Unit 2: Memory Hierarchy Design (10 Hrs)

Classification of cache organization, Cache hierarchy design, Quantifying Cache performance, measuring average memory access time, Cache optimizations techniques: basic to advanced techniques to reduce miss penalty, miss rate and hit time, trace caches, memory technology and optimizations, Main Memory Organization and optimization, virtual memory design. Case study: Memory Hierarchies in the ARM Cortex‐A8 and Intel Core i7.

Unit 3: Instruction Level Parallelism (12 Hrs)

Instruction Level Parallelism(ILP) overview, types of hazards, Data dependencies, Name dependencies, Control dependencies, instruction scheduling, Branch instruction costs, register renaming, basic compiler technique for exposing ILP: instruction scheduling and loop unrolling, Dynamic hardware prediction, Dynamic instruction scheduling, Hardware based Speculation, Multiple Issue and static scheduling, Superscalar and VLIW or EPIC architectures, Limitations of Instruction Level Parallelism,Multi threading: thread‐level parallelism to improve uniprocessor throughput. Case Study: The Intel Core i7 and ARM Cortex‐A8. Unit 4: Data Level Parallelism(5 Hrs) Data Level Parallelism (DLP) overview, vector processors architecture, SIMD Instruction Set Extensionsfor Multimedia, Graphics Processing Units, Detecting and Enhancing Loop‐Level Parallelism. Case study:Mobile versus Server GPUs and Tesla versus Core i7.

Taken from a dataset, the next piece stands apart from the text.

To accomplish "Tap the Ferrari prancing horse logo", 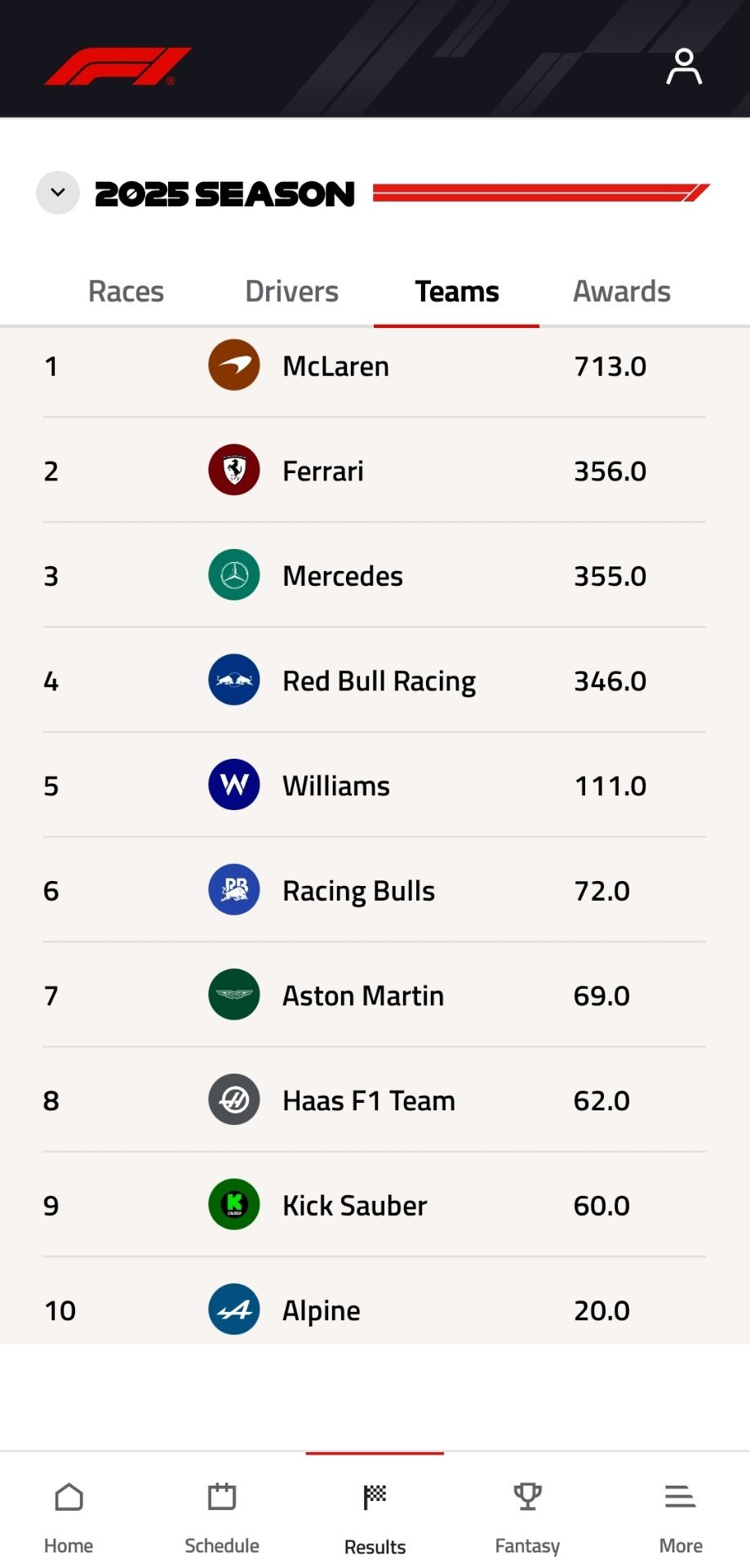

Unit 4: Multiprocessor and Thread Level Parallism (8 Hrs)

Multicore processors Architectures: SIMD, MIMD, Centralized Shared Memory, Distributed shared memory architecture, Cache Coherence, directory‐based coherence, Synchronization, Memory Consistency models, Case Study: Multicore Processors and Their Performance.

Text Book:

Hennessy J.L., Patterson D.A., Computer Architecture: A Quantitative Approach, Morgan Kaufmann, 5th edition.

References:

1. Hennessy J.L., Patterson D.A., Computer Architecture: A Quantitative Approach, Morgan Kaufmann, 4th edition.
2. David A. Patterson and John L. Hennessy, Computer Organization and Design: The Hardware / Software Interface. 3. Computer architecture and embedded processor research articles and technical papers.